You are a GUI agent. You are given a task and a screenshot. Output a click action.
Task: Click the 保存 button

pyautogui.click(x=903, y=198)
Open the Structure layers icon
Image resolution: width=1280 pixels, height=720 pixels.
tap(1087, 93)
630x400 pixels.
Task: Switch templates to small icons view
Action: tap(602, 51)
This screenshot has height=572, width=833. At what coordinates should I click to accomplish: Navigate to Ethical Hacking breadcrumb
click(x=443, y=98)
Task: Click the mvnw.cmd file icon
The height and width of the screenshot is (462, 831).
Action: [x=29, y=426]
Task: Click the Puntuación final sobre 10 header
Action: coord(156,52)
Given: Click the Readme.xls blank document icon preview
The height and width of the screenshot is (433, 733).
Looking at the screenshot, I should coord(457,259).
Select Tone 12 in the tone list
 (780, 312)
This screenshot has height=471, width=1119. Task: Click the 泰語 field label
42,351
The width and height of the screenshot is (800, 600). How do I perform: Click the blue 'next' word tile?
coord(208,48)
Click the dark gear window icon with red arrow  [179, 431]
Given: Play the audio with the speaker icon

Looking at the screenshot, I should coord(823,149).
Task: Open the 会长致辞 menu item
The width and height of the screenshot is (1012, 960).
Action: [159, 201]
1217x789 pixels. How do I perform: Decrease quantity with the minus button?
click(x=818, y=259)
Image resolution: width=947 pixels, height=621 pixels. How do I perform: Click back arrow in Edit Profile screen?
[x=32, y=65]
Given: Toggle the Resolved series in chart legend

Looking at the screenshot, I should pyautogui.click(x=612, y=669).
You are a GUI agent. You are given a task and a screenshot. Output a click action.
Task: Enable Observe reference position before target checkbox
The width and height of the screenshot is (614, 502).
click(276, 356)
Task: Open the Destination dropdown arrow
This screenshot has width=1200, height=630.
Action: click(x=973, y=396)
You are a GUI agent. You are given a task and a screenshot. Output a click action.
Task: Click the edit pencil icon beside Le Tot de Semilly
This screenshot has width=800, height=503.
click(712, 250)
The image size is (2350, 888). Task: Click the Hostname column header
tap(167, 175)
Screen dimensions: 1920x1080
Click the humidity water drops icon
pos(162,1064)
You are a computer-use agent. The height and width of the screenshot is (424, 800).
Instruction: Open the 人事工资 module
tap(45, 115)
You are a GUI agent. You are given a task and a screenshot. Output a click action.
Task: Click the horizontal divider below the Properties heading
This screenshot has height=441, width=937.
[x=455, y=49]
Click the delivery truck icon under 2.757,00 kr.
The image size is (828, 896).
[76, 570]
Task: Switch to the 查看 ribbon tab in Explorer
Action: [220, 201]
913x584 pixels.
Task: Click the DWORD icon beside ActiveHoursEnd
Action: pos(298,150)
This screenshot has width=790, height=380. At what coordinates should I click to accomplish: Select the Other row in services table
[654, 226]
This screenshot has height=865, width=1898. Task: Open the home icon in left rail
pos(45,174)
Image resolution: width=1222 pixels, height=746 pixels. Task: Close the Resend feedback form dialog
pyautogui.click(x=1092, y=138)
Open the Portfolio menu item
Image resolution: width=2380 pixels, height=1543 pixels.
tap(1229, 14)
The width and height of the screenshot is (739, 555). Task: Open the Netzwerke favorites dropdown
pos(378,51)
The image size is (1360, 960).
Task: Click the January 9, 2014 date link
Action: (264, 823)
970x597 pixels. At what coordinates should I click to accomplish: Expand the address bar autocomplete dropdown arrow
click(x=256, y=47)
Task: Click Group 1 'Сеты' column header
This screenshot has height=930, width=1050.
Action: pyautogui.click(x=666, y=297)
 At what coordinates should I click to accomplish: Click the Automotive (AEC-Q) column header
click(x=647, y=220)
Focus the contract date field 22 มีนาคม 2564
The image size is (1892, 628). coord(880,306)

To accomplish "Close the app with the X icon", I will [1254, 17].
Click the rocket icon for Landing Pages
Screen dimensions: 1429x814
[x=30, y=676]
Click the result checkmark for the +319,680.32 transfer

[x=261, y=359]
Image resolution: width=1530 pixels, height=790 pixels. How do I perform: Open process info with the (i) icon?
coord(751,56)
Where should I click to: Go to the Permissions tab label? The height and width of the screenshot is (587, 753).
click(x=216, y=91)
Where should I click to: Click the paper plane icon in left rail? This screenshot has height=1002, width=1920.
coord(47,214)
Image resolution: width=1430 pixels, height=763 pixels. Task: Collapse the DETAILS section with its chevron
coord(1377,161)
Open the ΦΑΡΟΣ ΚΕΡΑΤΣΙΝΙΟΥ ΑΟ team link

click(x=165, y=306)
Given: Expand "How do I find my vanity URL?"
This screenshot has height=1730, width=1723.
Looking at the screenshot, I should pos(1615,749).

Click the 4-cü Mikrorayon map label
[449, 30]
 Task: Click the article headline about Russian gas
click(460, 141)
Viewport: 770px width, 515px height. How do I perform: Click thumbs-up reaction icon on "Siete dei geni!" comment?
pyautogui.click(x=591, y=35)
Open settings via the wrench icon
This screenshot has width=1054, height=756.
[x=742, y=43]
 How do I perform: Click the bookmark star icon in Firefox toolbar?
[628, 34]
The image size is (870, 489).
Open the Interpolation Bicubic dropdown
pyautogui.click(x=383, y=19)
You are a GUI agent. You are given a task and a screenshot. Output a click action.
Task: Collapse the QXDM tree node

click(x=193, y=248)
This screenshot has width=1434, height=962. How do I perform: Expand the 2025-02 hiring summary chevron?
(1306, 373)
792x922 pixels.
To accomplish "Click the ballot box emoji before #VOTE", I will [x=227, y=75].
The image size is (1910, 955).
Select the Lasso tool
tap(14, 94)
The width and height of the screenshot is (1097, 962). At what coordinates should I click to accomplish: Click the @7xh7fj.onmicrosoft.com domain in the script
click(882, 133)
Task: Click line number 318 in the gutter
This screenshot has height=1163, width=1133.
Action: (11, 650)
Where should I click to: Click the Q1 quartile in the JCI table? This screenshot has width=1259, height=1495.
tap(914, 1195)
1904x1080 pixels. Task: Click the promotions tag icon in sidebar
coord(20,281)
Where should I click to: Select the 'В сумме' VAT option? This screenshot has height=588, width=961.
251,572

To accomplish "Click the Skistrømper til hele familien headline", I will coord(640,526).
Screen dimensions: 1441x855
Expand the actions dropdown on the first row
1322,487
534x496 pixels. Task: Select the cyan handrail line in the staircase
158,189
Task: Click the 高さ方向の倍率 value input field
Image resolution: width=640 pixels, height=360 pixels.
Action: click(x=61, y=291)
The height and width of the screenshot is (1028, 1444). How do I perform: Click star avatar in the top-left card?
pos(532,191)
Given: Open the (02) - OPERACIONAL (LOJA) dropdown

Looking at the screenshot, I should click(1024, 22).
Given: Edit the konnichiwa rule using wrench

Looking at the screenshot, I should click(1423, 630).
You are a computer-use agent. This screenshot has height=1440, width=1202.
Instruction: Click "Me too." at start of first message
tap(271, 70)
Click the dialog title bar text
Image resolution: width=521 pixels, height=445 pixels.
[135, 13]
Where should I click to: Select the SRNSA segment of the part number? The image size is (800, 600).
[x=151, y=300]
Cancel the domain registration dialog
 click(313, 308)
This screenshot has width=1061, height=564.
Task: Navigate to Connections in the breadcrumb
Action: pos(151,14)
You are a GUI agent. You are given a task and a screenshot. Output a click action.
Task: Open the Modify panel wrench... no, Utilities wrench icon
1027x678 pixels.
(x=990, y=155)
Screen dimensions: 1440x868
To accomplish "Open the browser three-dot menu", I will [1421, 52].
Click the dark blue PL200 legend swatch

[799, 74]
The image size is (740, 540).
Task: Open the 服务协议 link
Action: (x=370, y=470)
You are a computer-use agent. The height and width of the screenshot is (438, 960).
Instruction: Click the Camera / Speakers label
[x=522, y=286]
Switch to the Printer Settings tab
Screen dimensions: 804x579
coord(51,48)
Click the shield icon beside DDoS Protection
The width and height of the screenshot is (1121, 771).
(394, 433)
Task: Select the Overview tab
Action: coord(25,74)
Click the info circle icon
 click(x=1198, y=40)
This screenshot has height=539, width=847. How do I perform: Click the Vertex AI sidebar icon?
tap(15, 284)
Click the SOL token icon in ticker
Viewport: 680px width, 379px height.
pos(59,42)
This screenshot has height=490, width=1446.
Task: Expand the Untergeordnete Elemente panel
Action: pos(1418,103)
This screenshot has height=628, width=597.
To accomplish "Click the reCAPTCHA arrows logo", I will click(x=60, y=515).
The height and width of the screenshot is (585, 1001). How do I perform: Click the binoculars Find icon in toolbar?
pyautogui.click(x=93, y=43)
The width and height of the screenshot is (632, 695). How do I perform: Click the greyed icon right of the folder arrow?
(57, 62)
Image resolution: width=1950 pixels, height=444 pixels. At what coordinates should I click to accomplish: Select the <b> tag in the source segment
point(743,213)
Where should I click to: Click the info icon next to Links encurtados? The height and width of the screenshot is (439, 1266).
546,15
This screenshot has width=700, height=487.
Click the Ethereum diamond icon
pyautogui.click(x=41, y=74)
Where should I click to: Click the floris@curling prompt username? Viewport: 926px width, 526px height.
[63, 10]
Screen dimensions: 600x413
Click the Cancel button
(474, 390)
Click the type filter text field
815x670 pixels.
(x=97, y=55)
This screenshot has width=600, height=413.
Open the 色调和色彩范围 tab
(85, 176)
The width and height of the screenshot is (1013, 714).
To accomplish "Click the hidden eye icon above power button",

• [The task]
Reproduce only the lines above spanning from the line containing "Image resolution: width=947" through the line containing "Screen dimensions: 1920x1080", word for word.

• [Result of the exercise]
Image resolution: width=947 pixels, height=621 pixels. How do I perform: Click back arrow in Edit Profile screen?
[x=32, y=65]
Given: Toggle the Resolved series in chart legend

Looking at the screenshot, I should pyautogui.click(x=612, y=669).
You are a GUI agent. You are given a task and a screenshot. Output a click action.
Task: Enable Observe reference position before target checkbox
The width and height of the screenshot is (614, 502).
click(276, 356)
Task: Open the Destination dropdown arrow
This screenshot has width=1200, height=630.
Action: click(x=973, y=396)
You are a GUI agent. You are given a task and a screenshot. Output a click action.
Task: Click the edit pencil icon beside Le Tot de Semilly
This screenshot has width=800, height=503.
click(712, 250)
The image size is (2350, 888). Task: Click the Hostname column header
tap(167, 175)
Screen dimensions: 1920x1080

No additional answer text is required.